[How to complete this task]
First find the line with "Viewport: 364px width, 178px" in the entries below, then set down exactly every line through the line with "Task: Click the cut-off", that line included.

[Task input]
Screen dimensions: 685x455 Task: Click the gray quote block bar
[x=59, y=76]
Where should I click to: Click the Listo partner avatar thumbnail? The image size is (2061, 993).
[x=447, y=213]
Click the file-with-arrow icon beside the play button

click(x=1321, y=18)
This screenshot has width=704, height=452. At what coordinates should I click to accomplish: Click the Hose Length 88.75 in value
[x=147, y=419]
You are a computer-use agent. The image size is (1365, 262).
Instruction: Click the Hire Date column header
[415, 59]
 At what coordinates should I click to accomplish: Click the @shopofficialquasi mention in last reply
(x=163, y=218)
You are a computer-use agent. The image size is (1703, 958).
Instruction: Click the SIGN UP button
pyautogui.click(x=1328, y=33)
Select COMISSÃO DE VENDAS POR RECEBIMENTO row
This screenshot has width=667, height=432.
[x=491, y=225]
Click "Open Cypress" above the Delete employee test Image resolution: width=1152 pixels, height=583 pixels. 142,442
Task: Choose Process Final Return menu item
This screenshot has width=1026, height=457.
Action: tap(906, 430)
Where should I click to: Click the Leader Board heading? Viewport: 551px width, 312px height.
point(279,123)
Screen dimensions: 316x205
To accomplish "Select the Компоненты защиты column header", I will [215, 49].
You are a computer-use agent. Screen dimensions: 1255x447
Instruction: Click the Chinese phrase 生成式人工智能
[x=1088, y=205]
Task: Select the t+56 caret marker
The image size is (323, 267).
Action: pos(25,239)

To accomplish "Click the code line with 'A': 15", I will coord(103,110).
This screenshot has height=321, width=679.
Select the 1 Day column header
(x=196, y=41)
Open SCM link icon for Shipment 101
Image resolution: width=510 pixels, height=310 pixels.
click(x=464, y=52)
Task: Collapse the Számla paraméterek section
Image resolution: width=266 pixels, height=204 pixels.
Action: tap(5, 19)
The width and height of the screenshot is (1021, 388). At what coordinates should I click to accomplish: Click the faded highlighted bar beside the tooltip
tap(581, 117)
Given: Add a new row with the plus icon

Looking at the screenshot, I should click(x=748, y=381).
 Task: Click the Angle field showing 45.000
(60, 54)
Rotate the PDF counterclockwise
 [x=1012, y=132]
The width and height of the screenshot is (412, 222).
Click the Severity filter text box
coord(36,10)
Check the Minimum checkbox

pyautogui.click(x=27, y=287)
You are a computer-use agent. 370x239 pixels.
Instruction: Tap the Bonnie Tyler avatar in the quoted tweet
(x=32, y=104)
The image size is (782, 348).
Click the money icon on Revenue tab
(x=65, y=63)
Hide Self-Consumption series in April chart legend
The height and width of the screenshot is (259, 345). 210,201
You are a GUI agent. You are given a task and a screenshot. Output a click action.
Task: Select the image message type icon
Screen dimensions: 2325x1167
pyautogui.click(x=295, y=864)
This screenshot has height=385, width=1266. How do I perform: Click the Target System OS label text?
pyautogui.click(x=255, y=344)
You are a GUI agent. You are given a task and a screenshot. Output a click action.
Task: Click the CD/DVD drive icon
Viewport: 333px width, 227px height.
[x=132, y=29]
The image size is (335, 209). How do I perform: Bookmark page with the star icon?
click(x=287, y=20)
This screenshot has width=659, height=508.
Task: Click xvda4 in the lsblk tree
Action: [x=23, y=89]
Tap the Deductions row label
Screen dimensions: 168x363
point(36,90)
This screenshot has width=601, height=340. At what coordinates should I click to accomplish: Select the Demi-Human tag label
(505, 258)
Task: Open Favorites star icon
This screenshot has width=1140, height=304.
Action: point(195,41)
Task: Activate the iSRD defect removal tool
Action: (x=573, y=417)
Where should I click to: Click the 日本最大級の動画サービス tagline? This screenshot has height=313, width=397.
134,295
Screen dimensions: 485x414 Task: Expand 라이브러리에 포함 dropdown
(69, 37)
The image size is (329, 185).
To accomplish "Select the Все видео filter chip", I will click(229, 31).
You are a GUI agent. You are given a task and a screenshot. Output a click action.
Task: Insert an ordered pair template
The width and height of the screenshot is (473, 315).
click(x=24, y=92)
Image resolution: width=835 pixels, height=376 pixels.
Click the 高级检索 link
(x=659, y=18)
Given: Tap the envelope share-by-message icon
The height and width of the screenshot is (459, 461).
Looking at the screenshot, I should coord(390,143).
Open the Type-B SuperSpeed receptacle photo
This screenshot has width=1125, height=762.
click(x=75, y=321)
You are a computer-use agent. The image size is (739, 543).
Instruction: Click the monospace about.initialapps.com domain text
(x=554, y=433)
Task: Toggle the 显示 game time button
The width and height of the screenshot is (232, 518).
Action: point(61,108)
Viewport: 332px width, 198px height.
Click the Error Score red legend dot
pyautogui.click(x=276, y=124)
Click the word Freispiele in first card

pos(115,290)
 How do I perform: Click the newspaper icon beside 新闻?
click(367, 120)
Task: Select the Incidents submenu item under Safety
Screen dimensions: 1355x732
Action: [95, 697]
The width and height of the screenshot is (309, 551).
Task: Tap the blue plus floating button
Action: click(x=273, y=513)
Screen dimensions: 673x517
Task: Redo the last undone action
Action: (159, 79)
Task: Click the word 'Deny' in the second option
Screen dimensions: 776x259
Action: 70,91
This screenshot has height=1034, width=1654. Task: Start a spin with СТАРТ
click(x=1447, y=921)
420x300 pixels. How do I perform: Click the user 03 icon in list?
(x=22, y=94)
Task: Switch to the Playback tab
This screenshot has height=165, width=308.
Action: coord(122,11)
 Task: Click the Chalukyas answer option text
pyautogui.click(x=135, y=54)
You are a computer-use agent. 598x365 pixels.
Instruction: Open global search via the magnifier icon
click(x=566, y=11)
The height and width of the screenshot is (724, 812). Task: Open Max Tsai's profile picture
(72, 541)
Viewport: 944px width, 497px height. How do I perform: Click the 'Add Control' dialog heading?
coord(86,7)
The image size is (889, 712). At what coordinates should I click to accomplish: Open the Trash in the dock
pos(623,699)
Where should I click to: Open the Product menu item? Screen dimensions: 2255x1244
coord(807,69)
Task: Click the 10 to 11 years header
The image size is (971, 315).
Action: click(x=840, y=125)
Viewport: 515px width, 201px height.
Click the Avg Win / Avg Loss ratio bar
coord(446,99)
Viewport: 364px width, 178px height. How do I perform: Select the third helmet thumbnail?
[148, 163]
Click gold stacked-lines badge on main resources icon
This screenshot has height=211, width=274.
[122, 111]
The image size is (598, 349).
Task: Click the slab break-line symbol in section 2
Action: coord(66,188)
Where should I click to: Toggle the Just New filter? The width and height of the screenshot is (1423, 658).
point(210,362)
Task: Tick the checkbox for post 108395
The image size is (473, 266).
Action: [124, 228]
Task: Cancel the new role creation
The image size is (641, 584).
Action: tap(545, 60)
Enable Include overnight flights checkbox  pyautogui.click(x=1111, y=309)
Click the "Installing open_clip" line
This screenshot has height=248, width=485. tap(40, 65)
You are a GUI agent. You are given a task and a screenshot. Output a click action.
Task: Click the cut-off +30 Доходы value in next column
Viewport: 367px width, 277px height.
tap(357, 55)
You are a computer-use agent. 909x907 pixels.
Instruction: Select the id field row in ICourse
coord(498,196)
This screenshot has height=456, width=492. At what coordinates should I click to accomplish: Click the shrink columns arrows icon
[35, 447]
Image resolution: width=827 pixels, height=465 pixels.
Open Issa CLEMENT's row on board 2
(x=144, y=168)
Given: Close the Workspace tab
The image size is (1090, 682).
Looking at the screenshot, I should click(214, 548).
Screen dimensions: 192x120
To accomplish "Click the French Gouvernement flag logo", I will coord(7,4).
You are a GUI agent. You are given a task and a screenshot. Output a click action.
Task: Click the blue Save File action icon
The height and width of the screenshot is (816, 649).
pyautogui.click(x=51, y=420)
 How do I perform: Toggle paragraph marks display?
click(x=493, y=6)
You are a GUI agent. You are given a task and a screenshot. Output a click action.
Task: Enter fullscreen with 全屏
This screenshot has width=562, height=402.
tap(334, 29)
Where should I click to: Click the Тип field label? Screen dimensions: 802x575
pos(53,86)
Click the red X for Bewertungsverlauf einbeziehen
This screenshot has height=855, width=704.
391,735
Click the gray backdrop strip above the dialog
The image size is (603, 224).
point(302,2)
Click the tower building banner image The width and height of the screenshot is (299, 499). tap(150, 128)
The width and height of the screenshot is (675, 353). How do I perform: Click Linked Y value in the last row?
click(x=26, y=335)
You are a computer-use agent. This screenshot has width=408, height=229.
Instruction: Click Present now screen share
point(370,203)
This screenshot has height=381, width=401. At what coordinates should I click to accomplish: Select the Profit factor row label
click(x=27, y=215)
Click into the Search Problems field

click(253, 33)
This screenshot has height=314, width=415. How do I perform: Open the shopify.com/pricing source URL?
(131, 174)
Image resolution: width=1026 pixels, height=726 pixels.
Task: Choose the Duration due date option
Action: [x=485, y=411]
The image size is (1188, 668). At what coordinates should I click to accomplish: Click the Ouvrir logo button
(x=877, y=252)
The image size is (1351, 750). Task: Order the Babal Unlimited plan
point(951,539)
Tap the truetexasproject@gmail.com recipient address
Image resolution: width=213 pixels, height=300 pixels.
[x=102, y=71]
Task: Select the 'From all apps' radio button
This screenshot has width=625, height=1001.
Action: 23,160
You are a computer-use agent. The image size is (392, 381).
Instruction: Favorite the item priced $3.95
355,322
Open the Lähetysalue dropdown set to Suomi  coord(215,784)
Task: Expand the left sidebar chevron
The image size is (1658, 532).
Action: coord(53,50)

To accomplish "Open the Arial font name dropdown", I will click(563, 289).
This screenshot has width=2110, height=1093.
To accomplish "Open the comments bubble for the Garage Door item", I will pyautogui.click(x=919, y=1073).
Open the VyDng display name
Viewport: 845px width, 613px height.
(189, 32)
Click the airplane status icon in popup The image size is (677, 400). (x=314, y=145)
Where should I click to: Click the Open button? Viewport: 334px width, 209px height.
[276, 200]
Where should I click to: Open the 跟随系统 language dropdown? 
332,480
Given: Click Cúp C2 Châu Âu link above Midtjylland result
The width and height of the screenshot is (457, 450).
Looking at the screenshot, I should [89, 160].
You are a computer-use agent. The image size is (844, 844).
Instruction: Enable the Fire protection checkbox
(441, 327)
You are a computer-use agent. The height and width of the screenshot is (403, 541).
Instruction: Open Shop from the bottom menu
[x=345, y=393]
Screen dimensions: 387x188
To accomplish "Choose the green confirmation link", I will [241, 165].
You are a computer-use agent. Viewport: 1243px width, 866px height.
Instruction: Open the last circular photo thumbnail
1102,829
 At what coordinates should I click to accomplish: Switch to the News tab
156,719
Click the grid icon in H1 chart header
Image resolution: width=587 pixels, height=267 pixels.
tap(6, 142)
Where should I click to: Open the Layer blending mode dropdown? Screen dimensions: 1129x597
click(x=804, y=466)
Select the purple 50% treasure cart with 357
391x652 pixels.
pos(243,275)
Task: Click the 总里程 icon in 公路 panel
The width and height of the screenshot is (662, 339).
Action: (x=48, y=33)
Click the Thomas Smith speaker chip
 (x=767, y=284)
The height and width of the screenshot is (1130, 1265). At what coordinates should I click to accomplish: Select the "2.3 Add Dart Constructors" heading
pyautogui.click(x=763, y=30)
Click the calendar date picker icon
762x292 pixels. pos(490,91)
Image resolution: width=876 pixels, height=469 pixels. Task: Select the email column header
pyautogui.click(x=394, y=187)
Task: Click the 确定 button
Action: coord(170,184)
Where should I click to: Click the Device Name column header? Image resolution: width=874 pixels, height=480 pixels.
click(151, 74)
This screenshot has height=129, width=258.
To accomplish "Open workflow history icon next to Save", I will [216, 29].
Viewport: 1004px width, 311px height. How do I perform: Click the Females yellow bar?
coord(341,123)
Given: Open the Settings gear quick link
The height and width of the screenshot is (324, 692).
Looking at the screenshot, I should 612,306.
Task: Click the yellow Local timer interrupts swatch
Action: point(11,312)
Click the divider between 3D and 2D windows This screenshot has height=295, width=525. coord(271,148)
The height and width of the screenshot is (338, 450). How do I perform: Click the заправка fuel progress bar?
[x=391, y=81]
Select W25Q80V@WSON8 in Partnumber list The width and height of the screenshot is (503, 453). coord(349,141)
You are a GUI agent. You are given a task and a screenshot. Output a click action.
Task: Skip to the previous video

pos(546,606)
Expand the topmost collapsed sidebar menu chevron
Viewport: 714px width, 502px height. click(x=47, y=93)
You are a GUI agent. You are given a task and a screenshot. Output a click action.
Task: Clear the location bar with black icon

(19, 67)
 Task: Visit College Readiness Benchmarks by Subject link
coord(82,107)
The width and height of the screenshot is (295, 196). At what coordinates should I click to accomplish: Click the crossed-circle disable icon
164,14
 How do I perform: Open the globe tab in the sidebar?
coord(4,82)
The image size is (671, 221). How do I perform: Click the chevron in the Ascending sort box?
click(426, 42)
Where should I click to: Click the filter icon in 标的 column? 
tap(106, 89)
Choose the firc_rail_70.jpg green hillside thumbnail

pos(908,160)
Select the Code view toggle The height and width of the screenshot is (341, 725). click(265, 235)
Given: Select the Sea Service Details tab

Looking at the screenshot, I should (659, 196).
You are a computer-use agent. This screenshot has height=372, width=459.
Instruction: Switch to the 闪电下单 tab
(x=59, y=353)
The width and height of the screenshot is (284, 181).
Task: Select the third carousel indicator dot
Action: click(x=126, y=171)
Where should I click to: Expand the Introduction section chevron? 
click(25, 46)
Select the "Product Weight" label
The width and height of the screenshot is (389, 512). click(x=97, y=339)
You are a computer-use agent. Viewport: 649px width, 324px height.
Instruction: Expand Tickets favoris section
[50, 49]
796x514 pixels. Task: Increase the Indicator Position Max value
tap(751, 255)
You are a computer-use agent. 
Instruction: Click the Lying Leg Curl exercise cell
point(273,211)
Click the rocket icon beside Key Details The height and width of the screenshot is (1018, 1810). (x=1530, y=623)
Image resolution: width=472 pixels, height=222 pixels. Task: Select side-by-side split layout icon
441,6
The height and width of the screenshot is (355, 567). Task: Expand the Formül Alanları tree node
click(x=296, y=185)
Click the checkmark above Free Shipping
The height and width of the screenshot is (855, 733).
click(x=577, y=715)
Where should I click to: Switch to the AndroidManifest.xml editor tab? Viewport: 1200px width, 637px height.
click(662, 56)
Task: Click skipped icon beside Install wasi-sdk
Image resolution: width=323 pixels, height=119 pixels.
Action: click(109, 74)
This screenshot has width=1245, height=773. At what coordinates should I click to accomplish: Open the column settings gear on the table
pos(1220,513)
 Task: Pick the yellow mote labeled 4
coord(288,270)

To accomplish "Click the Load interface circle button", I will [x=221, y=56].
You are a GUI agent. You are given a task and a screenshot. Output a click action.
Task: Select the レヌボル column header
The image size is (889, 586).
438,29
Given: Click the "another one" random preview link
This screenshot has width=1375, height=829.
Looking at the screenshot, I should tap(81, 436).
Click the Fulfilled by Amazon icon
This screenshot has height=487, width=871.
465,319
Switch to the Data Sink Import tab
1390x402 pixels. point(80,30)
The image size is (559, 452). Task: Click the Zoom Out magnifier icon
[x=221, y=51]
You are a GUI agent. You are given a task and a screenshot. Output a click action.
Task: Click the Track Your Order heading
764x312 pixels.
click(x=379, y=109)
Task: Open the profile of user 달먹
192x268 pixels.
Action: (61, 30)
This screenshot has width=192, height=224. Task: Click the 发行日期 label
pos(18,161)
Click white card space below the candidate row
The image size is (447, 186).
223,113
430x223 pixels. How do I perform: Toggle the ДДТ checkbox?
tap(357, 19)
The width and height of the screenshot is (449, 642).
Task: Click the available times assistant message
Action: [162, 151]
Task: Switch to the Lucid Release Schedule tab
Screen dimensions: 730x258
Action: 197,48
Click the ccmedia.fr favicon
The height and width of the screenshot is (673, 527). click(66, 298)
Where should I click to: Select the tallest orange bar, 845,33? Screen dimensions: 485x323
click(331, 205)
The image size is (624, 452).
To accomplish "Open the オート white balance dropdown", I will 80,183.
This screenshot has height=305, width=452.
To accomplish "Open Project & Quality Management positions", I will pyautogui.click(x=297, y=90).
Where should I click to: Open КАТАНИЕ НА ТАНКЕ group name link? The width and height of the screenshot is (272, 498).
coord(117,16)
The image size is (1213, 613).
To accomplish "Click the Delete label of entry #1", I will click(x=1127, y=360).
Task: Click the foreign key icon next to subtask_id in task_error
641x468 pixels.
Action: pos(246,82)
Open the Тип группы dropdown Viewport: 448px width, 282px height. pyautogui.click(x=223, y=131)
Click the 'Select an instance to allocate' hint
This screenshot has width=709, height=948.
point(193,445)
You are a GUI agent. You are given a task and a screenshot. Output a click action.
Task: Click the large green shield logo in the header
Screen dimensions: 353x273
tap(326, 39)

[Exercise solution]
Viewport: 364px width, 178px height. How do I perform: Select the third helmet thumbnail?
[148, 163]
Click gold stacked-lines badge on main resources icon
This screenshot has height=211, width=274.
[122, 111]
The image size is (598, 349).
Task: Click the slab break-line symbol in section 2
Action: coord(66,188)
Where should I click to: Toggle the Just New filter? The width and height of the screenshot is (1423, 658).
point(210,362)
Task: Tick the checkbox for post 108395
The image size is (473, 266).
Action: [124, 228]
Task: Cancel the new role creation
The image size is (641, 584).
Action: tap(545, 60)
Enable Include overnight flights checkbox  pyautogui.click(x=1111, y=309)
Click the "Installing open_clip" line
This screenshot has height=248, width=485. tap(40, 65)
You are a GUI agent. You are given a task and a screenshot. Output a click action.
Task: Click the cut-off +30 Доходы value in next column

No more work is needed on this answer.